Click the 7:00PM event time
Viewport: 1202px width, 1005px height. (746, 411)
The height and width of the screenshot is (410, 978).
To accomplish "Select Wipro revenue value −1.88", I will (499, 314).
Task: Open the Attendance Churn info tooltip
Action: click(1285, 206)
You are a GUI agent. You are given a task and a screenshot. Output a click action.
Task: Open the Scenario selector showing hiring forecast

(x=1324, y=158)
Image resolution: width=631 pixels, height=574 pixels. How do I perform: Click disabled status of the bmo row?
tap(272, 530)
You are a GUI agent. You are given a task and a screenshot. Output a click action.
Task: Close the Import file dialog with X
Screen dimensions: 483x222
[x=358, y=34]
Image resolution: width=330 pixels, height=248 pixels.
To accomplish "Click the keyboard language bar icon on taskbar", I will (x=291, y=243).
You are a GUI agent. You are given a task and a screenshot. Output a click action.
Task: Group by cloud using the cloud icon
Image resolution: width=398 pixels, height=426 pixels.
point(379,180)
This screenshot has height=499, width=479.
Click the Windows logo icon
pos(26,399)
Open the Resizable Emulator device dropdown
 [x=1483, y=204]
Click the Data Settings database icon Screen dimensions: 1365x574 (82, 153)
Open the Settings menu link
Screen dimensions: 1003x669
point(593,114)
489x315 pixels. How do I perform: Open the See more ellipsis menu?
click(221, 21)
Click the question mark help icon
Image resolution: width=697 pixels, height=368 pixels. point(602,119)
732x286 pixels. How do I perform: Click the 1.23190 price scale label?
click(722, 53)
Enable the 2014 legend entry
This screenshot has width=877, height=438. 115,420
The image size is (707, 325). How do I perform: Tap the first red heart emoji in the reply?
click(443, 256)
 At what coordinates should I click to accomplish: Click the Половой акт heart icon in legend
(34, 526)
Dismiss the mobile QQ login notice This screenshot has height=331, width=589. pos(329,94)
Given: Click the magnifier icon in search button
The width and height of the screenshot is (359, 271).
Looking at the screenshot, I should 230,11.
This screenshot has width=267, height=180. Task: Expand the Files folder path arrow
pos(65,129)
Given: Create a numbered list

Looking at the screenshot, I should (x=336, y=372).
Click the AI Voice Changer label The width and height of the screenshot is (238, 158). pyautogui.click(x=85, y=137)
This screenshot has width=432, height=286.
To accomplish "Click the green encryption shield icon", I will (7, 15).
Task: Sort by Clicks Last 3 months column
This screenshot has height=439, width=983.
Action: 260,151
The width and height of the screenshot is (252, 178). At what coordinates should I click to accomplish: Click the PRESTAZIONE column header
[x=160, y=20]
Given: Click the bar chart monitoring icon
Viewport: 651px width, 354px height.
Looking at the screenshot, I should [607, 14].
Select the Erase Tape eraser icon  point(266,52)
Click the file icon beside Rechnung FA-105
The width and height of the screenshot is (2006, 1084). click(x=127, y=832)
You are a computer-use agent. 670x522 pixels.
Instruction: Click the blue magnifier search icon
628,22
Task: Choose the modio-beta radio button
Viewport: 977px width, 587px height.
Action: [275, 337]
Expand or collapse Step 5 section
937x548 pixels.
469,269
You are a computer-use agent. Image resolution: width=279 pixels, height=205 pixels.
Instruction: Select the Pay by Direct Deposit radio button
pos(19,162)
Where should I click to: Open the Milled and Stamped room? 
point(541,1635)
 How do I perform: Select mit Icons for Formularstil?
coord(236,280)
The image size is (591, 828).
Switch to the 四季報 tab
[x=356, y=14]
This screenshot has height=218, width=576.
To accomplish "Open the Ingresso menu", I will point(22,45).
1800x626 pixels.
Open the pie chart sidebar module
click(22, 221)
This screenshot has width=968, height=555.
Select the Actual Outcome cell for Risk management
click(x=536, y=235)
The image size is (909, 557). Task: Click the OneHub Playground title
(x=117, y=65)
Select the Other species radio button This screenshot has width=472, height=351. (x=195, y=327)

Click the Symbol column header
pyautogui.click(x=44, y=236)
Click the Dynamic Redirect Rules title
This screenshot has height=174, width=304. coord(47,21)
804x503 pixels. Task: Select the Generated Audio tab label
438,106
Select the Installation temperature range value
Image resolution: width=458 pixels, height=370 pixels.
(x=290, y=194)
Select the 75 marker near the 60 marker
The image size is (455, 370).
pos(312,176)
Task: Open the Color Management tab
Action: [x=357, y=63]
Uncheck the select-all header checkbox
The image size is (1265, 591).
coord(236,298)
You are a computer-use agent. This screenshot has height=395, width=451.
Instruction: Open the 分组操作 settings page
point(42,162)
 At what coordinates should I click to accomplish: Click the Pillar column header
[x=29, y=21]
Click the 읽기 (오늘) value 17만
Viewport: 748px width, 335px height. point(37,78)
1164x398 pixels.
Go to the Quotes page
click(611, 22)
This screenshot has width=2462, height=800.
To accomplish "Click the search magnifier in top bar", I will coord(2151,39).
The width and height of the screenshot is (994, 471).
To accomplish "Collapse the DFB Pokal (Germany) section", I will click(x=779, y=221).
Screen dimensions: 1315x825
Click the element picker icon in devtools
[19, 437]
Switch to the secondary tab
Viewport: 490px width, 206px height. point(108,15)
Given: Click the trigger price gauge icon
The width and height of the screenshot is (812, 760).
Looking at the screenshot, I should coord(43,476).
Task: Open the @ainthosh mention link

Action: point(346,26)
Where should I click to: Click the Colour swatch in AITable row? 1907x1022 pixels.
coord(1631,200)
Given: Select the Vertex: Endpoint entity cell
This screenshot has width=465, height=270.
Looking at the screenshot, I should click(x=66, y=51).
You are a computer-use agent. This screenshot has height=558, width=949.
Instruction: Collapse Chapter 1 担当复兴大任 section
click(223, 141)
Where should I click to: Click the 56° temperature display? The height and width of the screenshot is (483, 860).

______

JOB →
Copy out every one of the lines above without changing a thing.

EXERCISE OUTPUT →
Click the 7:00PM event time
Viewport: 1202px width, 1005px height. (746, 411)
The height and width of the screenshot is (410, 978).
To accomplish "Select Wipro revenue value −1.88", I will (499, 314).
Task: Open the Attendance Churn info tooltip
Action: click(1285, 206)
You are a GUI agent. You are given a task and a screenshot. Output a click action.
Task: Open the Scenario selector showing hiring forecast

(x=1324, y=158)
Image resolution: width=631 pixels, height=574 pixels. How do I perform: Click disabled status of the bmo row?
tap(272, 530)
You are a GUI agent. You are given a task and a screenshot. Output a click action.
Task: Close the Import file dialog with X
Screen dimensions: 483x222
[x=358, y=34]
Image resolution: width=330 pixels, height=248 pixels.
To accomplish "Click the keyboard language bar icon on taskbar", I will (x=291, y=243).
You are a GUI agent. You are given a task and a screenshot. Output a click action.
Task: Group by cloud using the cloud icon
Image resolution: width=398 pixels, height=426 pixels.
point(379,180)
This screenshot has height=499, width=479.
Click the Windows logo icon
pos(26,399)
Open the Resizable Emulator device dropdown
 [x=1483, y=204]
Click the Data Settings database icon Screen dimensions: 1365x574 (82, 153)
Open the Settings menu link
Screen dimensions: 1003x669
point(593,114)
489x315 pixels. How do I perform: Open the See more ellipsis menu?
click(221, 21)
Click the question mark help icon
Image resolution: width=697 pixels, height=368 pixels. point(602,119)
732x286 pixels. How do I perform: Click the 1.23190 price scale label?
click(722, 53)
Enable the 2014 legend entry
This screenshot has width=877, height=438. 115,420
The image size is (707, 325). How do I perform: Tap the first red heart emoji in the reply?
click(443, 256)
 At what coordinates should I click to accomplish: Click the Половой акт heart icon in legend
(34, 526)
Dismiss the mobile QQ login notice This screenshot has height=331, width=589. pos(329,94)
Given: Click the magnifier icon in search button
The width and height of the screenshot is (359, 271).
Looking at the screenshot, I should 230,11.
This screenshot has width=267, height=180. Task: Expand the Files folder path arrow
pos(65,129)
Given: Create a numbered list

Looking at the screenshot, I should (x=336, y=372).
Click the AI Voice Changer label The width and height of the screenshot is (238, 158). pyautogui.click(x=85, y=137)
This screenshot has width=432, height=286.
To accomplish "Click the green encryption shield icon", I will (7, 15).
Task: Sort by Clicks Last 3 months column
This screenshot has height=439, width=983.
Action: 260,151
The width and height of the screenshot is (252, 178). At what coordinates should I click to accomplish: Click the PRESTAZIONE column header
[x=160, y=20]
Given: Click the bar chart monitoring icon
Viewport: 651px width, 354px height.
Looking at the screenshot, I should [607, 14].
Select the Erase Tape eraser icon  point(266,52)
Click the file icon beside Rechnung FA-105
The width and height of the screenshot is (2006, 1084). click(x=127, y=832)
You are a computer-use agent. 670x522 pixels.
Instruction: Click the blue magnifier search icon
628,22
Task: Choose the modio-beta radio button
Viewport: 977px width, 587px height.
Action: [275, 337]
Expand or collapse Step 5 section
937x548 pixels.
469,269
You are a computer-use agent. Image resolution: width=279 pixels, height=205 pixels.
Instruction: Select the Pay by Direct Deposit radio button
pos(19,162)
Where should I click to: Open the Milled and Stamped room? 
point(541,1635)
 How do I perform: Select mit Icons for Formularstil?
coord(236,280)
The image size is (591, 828).
Switch to the 四季報 tab
[x=356, y=14]
This screenshot has height=218, width=576.
To accomplish "Open the Ingresso menu", I will point(22,45).
1800x626 pixels.
Open the pie chart sidebar module
click(22, 221)
This screenshot has width=968, height=555.
Select the Actual Outcome cell for Risk management
click(x=536, y=235)
The image size is (909, 557). Task: Click the OneHub Playground title
(x=117, y=65)
Select the Other species radio button This screenshot has width=472, height=351. (x=195, y=327)

Click the Symbol column header
pyautogui.click(x=44, y=236)
Click the Dynamic Redirect Rules title
This screenshot has height=174, width=304. coord(47,21)
804x503 pixels. Task: Select the Generated Audio tab label
438,106
Select the Installation temperature range value
Image resolution: width=458 pixels, height=370 pixels.
(x=290, y=194)
Select the 75 marker near the 60 marker
The image size is (455, 370).
pos(312,176)
Task: Open the Color Management tab
Action: [x=357, y=63]
Uncheck the select-all header checkbox
The image size is (1265, 591).
coord(236,298)
You are a computer-use agent. This screenshot has height=395, width=451.
Instruction: Open the 分组操作 settings page
point(42,162)
 At what coordinates should I click to accomplish: Click the Pillar column header
[x=29, y=21]
Click the 읽기 (오늘) value 17만
Viewport: 748px width, 335px height. point(37,78)
1164x398 pixels.
Go to the Quotes page
click(611, 22)
This screenshot has width=2462, height=800.
To accomplish "Click the search magnifier in top bar", I will coord(2151,39).
The width and height of the screenshot is (994, 471).
To accomplish "Collapse the DFB Pokal (Germany) section", I will click(x=779, y=221).
Screen dimensions: 1315x825
Click the element picker icon in devtools
[19, 437]
Switch to the secondary tab
Viewport: 490px width, 206px height. point(108,15)
Given: Click the trigger price gauge icon
The width and height of the screenshot is (812, 760).
Looking at the screenshot, I should coord(43,476).
Task: Open the @ainthosh mention link

Action: point(346,26)
Where should I click to: Click the Colour swatch in AITable row? 1907x1022 pixels.
coord(1631,200)
Given: Select the Vertex: Endpoint entity cell
This screenshot has width=465, height=270.
Looking at the screenshot, I should click(x=66, y=51).
You are a computer-use agent. This screenshot has height=558, width=949.
Instruction: Collapse Chapter 1 担当复兴大任 section
click(223, 141)
Where should I click to: Click the 56° temperature display? The height and width of the screenshot is (483, 860).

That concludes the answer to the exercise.